Too many people in my experience overlook this risk or in some unfortunate cases, don’t care.
Also regarding death of a spouse – beyond the decreased income, the surviving spouse now jumps into a higher tax bracket (‘widower’s penalty’) as a new ‘single’ from ‘married filing jointly’.
Richard, good breakdown of the data. I telephone my 93 year old mother every evening. Last night, we had a laugh when I reminded her that she had planned on an early death at 85. Instead, she is outliving younger friends. She has a realistic view of her mortally, and is able to laugh, but it would be hard to find humor without her pension, SS, and savings.

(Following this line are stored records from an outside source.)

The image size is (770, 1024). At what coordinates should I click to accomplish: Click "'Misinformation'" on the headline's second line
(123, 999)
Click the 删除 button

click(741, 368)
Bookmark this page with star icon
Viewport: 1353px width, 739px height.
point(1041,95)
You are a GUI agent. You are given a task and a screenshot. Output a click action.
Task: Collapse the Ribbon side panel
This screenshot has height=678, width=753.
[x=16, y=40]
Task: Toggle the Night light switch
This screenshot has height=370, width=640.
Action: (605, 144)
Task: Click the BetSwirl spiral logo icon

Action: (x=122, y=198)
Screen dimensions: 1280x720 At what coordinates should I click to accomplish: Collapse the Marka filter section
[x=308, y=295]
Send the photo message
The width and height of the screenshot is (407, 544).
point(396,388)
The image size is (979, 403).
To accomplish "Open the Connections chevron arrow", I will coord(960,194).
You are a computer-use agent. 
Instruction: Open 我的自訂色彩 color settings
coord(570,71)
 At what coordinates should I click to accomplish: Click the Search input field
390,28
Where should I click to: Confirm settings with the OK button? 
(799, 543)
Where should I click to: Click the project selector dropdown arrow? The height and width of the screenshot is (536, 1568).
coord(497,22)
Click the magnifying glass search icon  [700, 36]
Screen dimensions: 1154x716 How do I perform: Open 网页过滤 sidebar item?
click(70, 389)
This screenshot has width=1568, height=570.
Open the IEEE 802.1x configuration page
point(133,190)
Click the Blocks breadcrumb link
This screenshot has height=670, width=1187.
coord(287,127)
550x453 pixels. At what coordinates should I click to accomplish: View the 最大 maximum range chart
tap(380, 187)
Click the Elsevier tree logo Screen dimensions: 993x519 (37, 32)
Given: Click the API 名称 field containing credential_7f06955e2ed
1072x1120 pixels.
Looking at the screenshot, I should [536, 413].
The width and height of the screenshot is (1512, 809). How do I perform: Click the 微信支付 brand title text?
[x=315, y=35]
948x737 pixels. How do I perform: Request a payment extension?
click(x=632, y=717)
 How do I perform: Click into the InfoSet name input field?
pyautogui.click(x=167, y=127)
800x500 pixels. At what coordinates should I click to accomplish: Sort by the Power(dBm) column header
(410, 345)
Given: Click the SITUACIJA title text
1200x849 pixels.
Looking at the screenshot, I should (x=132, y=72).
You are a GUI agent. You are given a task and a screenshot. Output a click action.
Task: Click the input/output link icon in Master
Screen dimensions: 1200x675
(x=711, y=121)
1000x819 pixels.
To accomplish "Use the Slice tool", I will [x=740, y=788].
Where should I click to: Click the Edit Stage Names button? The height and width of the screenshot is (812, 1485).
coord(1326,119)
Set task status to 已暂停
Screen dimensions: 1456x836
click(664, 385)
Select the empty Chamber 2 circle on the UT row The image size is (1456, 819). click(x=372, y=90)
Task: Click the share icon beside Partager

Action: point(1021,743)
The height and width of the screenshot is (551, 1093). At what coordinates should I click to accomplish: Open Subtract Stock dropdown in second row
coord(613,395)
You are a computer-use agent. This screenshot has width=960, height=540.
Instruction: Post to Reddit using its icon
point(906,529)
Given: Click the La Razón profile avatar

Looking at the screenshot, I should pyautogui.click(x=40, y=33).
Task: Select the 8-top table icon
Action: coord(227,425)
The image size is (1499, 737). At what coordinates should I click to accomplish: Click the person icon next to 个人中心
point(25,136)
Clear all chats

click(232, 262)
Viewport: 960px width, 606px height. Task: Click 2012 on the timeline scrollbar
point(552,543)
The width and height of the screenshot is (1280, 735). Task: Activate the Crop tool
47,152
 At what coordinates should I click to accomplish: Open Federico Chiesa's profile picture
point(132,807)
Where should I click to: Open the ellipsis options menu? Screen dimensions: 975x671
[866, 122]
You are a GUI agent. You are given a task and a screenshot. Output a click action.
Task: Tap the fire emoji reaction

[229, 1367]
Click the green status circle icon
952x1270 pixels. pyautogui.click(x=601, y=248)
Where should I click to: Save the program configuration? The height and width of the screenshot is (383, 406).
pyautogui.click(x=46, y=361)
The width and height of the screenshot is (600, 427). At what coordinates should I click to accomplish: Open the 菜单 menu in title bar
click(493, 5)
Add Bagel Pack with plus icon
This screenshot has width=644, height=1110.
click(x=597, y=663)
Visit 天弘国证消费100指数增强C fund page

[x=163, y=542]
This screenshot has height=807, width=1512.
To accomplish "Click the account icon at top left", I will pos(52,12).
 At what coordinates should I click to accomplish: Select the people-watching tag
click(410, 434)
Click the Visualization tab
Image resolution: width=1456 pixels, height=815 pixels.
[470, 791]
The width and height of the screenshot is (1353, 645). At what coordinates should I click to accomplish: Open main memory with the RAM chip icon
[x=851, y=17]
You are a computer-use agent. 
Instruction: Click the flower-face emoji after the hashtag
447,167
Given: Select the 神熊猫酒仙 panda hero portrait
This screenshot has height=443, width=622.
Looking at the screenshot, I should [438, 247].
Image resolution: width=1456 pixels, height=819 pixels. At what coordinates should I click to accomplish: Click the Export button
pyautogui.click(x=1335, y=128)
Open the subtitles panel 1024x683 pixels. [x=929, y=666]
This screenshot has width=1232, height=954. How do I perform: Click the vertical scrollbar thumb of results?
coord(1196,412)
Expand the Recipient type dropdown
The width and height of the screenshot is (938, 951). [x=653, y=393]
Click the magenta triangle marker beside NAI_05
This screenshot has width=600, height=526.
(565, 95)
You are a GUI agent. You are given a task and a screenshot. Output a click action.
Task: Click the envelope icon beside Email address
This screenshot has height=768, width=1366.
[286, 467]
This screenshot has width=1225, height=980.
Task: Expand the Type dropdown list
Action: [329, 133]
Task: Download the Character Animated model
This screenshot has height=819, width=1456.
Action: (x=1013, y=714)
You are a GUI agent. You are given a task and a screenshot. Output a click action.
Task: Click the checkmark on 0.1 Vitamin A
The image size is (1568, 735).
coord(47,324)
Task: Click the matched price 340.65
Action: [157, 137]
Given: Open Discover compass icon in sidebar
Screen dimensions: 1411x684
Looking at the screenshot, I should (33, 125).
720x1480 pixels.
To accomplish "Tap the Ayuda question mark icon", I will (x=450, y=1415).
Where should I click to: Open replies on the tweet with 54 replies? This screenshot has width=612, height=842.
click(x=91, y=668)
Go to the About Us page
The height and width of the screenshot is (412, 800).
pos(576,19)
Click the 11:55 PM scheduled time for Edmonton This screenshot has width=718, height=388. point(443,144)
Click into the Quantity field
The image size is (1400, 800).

It’s good to know the risks of retirement. What concerns me, though, is simply whether I’m at risk. What’s the magic net worth or portfolio amount that provides security and peace of mind? 3 million, 4, 5? I suppose it also depends on what you spend in retirement. Is having 30x your planned annual budget enough or do I need 40 or just 25? There are lots of things to worry about. I want someone to tell me when I can stop worrying. And maybe even retire. I guess for now I’ll look to the 4% rule as a guide.
I agree with Jonathan. And these questions are discussed regularly on the Bogleheads forum @ bogleheads.org. Look there for good answers taylored to your specific situation.
If you’re asking yourself such questions, I strongly suspect you’ll be just fine!
My husband and I have always managed our investments but before we both retired early we each met with the financial planners that our companies employ (different companies/ different planners). Both confidentally said ” You will never run out of money”. (far from it ). Our estate attorney said the same thing and we are planning accordingly . Perhaps you could get some piece of mind by getting a couple of opinions from CFPs/CFA’s).